Alexandre Tavares sublinhou ainda a sua experiência enquanto presidente do Conselho de Administração da Águas do Centro Litoral (AdCL), e como uma empresa de um serviço essencial como é a distribuição de água, teve de se adaptar à pandemia e traçar um plano de contigência próprio, para determinar os recursos humanos e técnicos críticos, designadamente trabalhadores e postos de trabalho, condições de trabalho no local habitual ou à distância, assim como os meios e recursos informáticos, entre outros
O primeiro comentário ficou a cargo de José Manuel Mendes, investigador do CES. Sublinhou que já havia um volume considerável de conhecimento sobre gestão de crises e catástrofes anteriormente à pandemia atual, conhecimento esse que foi largamente posto de parte, assim como os mecanismos existentes da gestão de crises da Proteção Civil, que só foram acionados numa fase posterior da pandemia, já após o fim do Estado de Emergência.
A União Europeia lidou com a pandemia de forma muito heterogénea, o que espelha um vazio doutrinário do próprio Centro Europeu de Prevenção e Controlo de Doenças, que esteve largamente dependente da Organização Mundial de Saúde, instituição esta que teve uma estratégia de comunicação questionável no decorrer da crise. Contrastando com os surtos da Gripe A (H1N1) de 2009 e do primeiro Coronavírus (SARS-CoV-1) de 2003, nos quais a OMS apostou numa reação alarmista, com a COVID-19, alguns países atingidos por estes surtos tiveram relutância em levar a sério a atual pandemia.

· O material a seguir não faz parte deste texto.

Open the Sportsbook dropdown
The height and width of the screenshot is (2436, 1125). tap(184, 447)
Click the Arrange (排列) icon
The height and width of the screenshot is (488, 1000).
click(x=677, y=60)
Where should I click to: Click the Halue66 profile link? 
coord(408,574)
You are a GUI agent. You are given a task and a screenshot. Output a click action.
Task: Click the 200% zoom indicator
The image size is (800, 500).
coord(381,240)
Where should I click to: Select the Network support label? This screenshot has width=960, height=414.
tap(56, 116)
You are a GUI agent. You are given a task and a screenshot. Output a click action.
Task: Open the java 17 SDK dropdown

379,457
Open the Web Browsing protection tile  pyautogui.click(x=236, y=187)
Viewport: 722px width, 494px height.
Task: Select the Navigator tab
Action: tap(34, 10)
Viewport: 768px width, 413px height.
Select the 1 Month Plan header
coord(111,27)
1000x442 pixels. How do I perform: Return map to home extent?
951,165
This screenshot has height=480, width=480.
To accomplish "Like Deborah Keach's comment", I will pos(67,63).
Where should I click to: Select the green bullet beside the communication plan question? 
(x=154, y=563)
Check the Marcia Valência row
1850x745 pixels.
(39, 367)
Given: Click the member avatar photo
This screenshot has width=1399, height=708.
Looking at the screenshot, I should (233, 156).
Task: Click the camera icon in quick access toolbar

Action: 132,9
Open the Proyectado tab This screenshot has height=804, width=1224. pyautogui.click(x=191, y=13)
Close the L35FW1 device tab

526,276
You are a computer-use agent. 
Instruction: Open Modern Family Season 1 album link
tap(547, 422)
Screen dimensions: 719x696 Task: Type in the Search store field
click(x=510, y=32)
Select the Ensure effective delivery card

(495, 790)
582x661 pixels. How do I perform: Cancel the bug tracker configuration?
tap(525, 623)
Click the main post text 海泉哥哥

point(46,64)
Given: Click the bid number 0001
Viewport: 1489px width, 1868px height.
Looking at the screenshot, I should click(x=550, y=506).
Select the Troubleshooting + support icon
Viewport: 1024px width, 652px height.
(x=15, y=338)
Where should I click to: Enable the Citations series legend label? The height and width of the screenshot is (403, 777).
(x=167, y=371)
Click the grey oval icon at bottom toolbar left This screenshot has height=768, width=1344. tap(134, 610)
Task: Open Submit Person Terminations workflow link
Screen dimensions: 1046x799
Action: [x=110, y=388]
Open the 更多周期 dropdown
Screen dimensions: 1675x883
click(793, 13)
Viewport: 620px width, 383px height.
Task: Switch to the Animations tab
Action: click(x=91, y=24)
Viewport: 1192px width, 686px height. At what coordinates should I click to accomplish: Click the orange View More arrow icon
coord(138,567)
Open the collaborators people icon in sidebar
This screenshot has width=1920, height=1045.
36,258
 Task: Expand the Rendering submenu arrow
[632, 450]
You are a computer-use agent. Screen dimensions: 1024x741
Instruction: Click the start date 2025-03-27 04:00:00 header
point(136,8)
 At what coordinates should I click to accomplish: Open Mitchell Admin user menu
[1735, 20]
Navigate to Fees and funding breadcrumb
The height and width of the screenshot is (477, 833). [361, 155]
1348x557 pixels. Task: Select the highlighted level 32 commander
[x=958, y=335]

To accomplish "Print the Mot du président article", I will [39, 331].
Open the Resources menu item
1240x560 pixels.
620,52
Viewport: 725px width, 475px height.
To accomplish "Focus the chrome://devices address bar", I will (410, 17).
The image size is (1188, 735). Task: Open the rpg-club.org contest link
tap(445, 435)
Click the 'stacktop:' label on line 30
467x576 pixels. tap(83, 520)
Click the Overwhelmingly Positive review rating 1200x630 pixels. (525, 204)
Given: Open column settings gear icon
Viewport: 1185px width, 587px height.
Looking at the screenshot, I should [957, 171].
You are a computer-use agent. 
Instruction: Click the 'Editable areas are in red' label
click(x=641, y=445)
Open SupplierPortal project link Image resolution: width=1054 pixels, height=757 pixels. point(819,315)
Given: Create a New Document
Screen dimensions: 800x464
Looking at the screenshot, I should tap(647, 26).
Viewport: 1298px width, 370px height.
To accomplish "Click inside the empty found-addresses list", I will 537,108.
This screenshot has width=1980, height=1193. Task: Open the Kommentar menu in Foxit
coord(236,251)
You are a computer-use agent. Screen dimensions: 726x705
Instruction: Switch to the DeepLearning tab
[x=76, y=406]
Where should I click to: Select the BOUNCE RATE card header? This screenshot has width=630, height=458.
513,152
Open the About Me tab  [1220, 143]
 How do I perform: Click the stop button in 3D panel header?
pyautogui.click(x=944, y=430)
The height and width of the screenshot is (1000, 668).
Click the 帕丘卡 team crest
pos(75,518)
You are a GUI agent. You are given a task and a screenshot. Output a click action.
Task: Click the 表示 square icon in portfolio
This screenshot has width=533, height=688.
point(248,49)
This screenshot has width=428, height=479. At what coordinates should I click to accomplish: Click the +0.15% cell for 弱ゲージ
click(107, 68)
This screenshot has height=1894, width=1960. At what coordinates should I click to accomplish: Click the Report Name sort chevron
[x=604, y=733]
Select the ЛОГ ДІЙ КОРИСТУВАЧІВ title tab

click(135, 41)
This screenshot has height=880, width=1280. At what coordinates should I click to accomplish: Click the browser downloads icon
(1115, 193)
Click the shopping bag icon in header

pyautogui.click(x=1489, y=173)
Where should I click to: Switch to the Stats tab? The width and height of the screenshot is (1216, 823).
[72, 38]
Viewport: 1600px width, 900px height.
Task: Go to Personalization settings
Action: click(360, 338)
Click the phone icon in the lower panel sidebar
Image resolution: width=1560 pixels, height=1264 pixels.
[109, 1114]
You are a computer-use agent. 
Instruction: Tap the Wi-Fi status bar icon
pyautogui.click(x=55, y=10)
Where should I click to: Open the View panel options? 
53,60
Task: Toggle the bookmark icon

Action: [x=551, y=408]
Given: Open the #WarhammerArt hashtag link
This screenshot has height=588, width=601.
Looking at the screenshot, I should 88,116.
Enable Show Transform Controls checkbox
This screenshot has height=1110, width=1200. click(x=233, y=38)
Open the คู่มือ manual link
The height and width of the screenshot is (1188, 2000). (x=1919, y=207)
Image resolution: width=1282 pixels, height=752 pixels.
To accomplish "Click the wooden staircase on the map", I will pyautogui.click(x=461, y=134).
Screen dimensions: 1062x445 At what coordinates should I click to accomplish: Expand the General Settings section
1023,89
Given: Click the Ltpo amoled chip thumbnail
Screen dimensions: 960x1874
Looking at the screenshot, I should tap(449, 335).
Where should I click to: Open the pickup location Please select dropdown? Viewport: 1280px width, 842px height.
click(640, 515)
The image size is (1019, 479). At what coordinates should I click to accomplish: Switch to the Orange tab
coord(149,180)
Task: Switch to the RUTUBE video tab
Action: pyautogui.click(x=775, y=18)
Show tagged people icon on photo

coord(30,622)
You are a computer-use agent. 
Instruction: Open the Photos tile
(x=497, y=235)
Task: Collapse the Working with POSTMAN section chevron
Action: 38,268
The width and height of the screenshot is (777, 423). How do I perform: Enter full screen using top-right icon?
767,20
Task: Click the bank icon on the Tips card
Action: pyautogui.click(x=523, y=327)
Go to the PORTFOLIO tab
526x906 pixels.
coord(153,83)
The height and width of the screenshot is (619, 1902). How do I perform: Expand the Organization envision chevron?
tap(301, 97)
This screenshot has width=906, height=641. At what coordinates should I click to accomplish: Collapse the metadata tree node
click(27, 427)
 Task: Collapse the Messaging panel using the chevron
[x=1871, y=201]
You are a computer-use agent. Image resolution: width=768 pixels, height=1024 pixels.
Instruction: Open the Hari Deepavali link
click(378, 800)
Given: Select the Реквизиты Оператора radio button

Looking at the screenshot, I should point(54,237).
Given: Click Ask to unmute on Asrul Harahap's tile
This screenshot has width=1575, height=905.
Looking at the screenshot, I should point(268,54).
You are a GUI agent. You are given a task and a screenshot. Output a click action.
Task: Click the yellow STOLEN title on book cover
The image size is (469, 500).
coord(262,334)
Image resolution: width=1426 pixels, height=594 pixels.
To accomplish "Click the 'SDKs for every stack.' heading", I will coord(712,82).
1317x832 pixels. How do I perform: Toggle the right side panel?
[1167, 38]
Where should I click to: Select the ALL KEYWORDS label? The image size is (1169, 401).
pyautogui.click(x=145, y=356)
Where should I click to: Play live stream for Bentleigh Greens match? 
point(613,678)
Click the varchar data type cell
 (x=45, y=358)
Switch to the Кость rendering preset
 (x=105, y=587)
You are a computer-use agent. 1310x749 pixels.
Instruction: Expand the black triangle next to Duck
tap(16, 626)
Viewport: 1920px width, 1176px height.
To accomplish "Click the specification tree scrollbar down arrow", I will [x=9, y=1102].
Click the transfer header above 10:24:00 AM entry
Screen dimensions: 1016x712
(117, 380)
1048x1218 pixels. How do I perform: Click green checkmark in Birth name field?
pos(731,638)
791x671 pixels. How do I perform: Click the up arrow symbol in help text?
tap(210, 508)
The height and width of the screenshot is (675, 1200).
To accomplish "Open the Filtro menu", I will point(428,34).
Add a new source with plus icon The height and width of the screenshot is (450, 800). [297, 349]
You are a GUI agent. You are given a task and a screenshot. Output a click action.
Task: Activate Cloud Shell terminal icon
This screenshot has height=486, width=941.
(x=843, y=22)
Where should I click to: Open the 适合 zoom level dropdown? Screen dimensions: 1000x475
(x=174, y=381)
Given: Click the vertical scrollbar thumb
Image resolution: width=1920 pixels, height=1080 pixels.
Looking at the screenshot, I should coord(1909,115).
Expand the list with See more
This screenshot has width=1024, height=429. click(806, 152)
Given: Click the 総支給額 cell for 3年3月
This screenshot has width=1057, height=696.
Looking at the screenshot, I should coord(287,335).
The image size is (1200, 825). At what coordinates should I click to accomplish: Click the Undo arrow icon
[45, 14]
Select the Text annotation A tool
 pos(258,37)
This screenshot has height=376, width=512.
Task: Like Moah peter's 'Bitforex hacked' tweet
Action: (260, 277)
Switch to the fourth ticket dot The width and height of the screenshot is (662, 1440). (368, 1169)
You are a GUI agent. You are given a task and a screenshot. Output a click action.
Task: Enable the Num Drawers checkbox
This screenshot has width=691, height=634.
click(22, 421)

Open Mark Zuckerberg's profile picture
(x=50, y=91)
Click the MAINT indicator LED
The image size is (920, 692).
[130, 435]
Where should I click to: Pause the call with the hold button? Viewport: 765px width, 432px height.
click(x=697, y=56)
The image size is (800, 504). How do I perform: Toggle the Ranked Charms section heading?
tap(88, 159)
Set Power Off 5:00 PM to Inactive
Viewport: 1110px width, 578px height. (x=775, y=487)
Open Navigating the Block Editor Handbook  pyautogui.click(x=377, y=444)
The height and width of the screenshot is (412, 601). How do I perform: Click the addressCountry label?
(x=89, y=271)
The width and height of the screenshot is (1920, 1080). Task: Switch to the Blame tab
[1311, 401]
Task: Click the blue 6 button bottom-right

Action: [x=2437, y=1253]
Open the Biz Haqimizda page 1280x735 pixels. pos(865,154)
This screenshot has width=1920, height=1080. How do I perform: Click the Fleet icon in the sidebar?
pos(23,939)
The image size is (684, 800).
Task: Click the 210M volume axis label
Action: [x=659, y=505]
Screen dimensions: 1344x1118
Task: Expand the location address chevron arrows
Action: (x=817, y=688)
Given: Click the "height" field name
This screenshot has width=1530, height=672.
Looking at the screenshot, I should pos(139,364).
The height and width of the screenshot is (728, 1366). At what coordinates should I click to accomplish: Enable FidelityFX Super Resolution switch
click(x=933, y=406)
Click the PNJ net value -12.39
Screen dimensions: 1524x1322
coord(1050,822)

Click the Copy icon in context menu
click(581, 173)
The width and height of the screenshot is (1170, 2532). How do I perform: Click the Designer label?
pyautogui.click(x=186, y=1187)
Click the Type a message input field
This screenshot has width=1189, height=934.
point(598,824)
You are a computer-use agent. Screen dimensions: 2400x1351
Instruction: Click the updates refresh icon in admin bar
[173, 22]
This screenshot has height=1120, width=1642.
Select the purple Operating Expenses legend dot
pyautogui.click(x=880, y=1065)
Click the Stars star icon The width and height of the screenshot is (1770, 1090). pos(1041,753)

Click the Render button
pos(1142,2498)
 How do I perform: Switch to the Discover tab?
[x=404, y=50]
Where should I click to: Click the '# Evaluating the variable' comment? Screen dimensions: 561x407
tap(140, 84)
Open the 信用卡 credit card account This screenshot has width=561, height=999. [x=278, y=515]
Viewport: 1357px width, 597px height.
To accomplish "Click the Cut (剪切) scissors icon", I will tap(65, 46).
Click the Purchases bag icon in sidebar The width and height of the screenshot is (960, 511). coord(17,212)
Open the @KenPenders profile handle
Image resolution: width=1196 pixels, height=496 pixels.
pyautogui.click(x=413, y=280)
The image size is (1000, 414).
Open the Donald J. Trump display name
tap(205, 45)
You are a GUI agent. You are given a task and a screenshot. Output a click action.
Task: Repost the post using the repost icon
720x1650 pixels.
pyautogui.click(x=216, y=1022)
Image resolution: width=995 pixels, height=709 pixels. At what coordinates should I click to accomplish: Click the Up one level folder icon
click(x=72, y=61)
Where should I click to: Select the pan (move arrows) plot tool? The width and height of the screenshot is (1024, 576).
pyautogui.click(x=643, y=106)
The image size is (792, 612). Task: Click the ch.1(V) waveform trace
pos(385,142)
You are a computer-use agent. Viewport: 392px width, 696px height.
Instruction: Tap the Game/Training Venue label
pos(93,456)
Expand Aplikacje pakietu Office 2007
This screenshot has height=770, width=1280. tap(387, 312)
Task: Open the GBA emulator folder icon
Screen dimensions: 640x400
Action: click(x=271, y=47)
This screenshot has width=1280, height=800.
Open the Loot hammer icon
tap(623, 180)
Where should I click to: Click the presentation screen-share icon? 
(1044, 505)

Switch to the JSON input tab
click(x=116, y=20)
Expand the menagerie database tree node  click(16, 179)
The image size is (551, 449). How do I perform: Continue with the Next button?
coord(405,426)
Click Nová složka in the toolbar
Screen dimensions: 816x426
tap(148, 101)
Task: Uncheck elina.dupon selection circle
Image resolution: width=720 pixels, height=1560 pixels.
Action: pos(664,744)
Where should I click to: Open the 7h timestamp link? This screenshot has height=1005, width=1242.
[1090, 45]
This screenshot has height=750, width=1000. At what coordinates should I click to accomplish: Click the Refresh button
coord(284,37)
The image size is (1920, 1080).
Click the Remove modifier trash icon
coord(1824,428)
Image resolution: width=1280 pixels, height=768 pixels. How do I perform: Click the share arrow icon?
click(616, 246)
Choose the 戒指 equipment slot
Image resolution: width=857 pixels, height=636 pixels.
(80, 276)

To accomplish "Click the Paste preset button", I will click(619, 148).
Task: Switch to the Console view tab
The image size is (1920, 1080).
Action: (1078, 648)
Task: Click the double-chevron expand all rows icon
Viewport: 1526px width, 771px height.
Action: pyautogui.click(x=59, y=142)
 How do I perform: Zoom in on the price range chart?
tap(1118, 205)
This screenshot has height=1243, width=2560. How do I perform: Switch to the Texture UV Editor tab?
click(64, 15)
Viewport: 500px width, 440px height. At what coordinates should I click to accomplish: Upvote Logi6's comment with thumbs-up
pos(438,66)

Inversamente, Portugal decidiu utilizar medidas de contenção severas numa fase inicial da pandemia, recorrendo a várias limitações de liberdades e direitos individuais. Porém, o desconfinamento em Portugal procedeu-se também de forma abrupta, sem um planeamento multidisciplinar, contrariamente ao que sucedeu noutros países, como a Alemanha, a título de exemplo. Na visão deste investigador, Portugal tem mantido uma abordagem à pandemia caraterizada por algum obscurantismo, ocultando informação técnica e fundamentação para algumas das medidas adotadas nos últimos meses, que por vezes confunde a informação veiculada com a propaganda política na qual o Ministério da Saúde e a Direção Geral de Saúde têm estado implicados.
Seguiu-se o comentário de Neide Areia, que se focou nas questões éticas da gestão da pandemia. A investigadora salientou que a preparação para a crise é um processo cívico, pelo que deve ser aberto à sociedade civil. Porém, o que aconteceu foi precisamente o contrário, com um fechamento técnico dos decisores políticos, que concentraram em si desde o início da pandemia a informação e fizeram uma gestão política da mesma, à revelia de quaisquer princípios éticos.
As mudanças exigidas num contexto de crise de saúde pública devem ter sempre como base princípios e fundamentação ética, que irão refletir-se na maior ou menor aceitação voluntária dos cidadãos das recomendações, uma vez que depende do reconhecimento da fundamentação apresentada e não numa autoridade adquirida.
É fundamental, ao elaborar um plano de preparação para uma crise, considerá-lo como um ato ou um processo cívico. Estes planos não podem depender exclusivamente de imperativos de segurança dos cidadãos, mas também das suas liberdades, garantidas e direitos fundamentais. O que se verificou em Portugal foi o inverso: o paternalismo do Estado a fazer valer a sua autoridade sem reconhecer o direito dos cidadãos em participar na elaborar dos planos, questionar a supressão de direitos fundamentais ou em terem direito a uma explicação fundamentada para a tomada das decisões.